State, as a number alone, how many lines of the data contain the string "computer".

*** Block opens ***

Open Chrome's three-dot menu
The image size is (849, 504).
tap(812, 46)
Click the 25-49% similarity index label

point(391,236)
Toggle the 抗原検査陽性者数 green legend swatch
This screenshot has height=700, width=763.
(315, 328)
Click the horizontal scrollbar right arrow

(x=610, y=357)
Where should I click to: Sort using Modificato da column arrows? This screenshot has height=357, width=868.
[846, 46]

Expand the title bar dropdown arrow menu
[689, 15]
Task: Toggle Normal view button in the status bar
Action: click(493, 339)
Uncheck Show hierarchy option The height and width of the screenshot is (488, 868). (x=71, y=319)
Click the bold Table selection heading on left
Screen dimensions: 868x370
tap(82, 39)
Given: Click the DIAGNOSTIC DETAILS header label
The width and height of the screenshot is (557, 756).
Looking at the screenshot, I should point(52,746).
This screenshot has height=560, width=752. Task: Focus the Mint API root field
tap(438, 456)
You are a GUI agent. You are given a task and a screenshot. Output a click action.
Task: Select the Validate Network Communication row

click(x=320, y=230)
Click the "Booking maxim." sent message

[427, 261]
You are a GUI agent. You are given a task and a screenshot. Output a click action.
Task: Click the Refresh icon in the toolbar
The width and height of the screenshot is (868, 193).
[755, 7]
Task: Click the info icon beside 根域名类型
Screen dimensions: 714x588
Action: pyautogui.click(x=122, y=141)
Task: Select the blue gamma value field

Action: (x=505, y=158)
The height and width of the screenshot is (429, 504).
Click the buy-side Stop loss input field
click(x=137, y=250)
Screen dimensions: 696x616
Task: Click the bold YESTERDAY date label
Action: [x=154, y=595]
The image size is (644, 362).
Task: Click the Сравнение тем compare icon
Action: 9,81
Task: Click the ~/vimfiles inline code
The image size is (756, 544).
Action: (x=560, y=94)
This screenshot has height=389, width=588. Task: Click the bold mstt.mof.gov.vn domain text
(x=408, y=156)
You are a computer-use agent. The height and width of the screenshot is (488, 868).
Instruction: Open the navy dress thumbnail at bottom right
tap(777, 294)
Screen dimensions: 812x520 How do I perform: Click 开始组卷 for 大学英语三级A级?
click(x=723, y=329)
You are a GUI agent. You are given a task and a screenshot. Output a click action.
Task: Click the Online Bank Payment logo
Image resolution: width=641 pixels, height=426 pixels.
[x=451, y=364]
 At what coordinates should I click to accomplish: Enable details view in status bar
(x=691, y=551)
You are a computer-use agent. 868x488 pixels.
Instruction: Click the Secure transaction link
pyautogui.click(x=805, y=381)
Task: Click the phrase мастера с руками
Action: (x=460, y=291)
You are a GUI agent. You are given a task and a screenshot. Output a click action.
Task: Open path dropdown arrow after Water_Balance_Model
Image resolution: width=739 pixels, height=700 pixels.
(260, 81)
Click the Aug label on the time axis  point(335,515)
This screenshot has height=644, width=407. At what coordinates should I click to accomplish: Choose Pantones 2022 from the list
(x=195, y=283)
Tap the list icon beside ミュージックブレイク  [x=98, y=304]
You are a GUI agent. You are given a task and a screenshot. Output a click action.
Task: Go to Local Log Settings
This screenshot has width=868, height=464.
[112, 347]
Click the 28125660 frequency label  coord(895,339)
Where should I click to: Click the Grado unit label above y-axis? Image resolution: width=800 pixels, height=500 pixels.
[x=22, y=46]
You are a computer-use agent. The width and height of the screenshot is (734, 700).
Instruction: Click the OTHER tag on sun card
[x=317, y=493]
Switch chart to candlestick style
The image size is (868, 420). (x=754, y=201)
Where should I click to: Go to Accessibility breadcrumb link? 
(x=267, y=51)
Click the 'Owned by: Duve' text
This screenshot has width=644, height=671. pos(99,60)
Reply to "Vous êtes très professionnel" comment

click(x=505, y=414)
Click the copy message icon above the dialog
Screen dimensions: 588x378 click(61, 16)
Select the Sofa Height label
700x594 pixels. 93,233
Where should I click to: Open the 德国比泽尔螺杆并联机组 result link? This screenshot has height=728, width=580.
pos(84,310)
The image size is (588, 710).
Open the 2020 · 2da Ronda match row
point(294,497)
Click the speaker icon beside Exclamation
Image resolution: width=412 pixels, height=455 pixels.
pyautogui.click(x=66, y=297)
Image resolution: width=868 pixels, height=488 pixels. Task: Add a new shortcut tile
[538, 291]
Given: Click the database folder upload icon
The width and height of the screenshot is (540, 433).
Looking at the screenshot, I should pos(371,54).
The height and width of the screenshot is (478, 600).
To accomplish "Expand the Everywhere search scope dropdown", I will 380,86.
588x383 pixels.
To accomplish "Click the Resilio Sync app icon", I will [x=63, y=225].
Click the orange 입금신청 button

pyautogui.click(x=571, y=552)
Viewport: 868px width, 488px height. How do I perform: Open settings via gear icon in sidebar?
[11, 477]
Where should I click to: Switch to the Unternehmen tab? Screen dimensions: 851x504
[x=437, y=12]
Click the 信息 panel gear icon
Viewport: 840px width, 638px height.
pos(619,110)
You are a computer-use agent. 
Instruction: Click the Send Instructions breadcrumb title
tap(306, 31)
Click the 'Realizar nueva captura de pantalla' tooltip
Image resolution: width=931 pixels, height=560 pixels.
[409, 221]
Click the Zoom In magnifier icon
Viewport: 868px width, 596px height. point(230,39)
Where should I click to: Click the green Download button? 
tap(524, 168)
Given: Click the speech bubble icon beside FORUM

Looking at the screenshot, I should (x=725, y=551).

*** Block closes ***

Solution to the exercise:
4